The name 'Japan' in Japanese is 'Nippon' or Nihon' meaning 'sun origin'.
Japan is made up of islands but it considered a part of the Asian continent.
Japan has its share of world famous cuisine including sushi, tempura, sashimi, and tako-yaki. Japanese cuisine is called washoku and is considered to be food that existed before 1868. Other staples in the Japanese diet are miso soup, rice, and vegetables, with a focus on seasonal ingredients.
Japanese culture puts a major emphasis on education, with a literacy rate of almost 100%.
The national sport of Japan is sumo. This sport dates back as far as the 8th century as a prayer for an excellent harvest of rice. The tradition of sumo involves ancient clothing and customs.
In Japan it is a compliment to the chef slurp one's soup. But it is not acceptable to blow one's nose in Japan in public.
Taking off one's shoes when entering a home is part of Japanese culture that remains in place today. In some rooms, depending on how much a floor is raised, one may be required to put on or take off slippers. Even using the bathroom requires wearing special slippers.

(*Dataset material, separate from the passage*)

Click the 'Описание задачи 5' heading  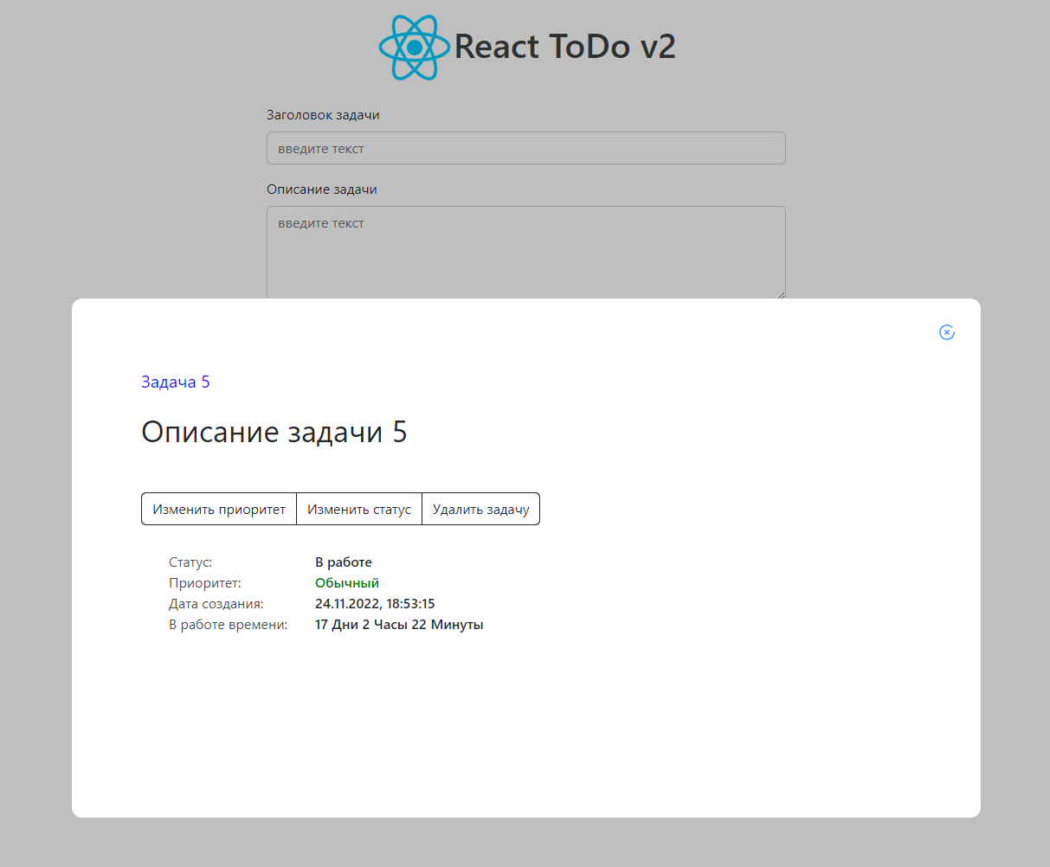[274, 432]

Japanese people often use non-verbal communication to express their feelings and meanings. They rely on this type of communication because they believe that because words can have more than one meaning. By using non-verbal communication they can better read what a person means.
In Japanese culture the elders are honoured and drinks and meals are served to the elders first.
Japanese people use chopsticks in very specific ways. There are rules such as never pointing with the chopsticks, never piercing one's food with chopsticks, and laying the chopsticks down when chewing while making sure that they do not cross.
The Japanese have traditional clothing in their culture including kimonos, which change in style and color depending on marital status, season, occasion and even age and sex. The ankle socks worn with the kimono is called a tabi. The sandals that are made of a wooden block strapped to the foot with fabric are called geta.
Japanese art, pottery, architecture, and performance arts are all very distinct and pieces dating back thousands of years have been found and preserved in museums and galleries.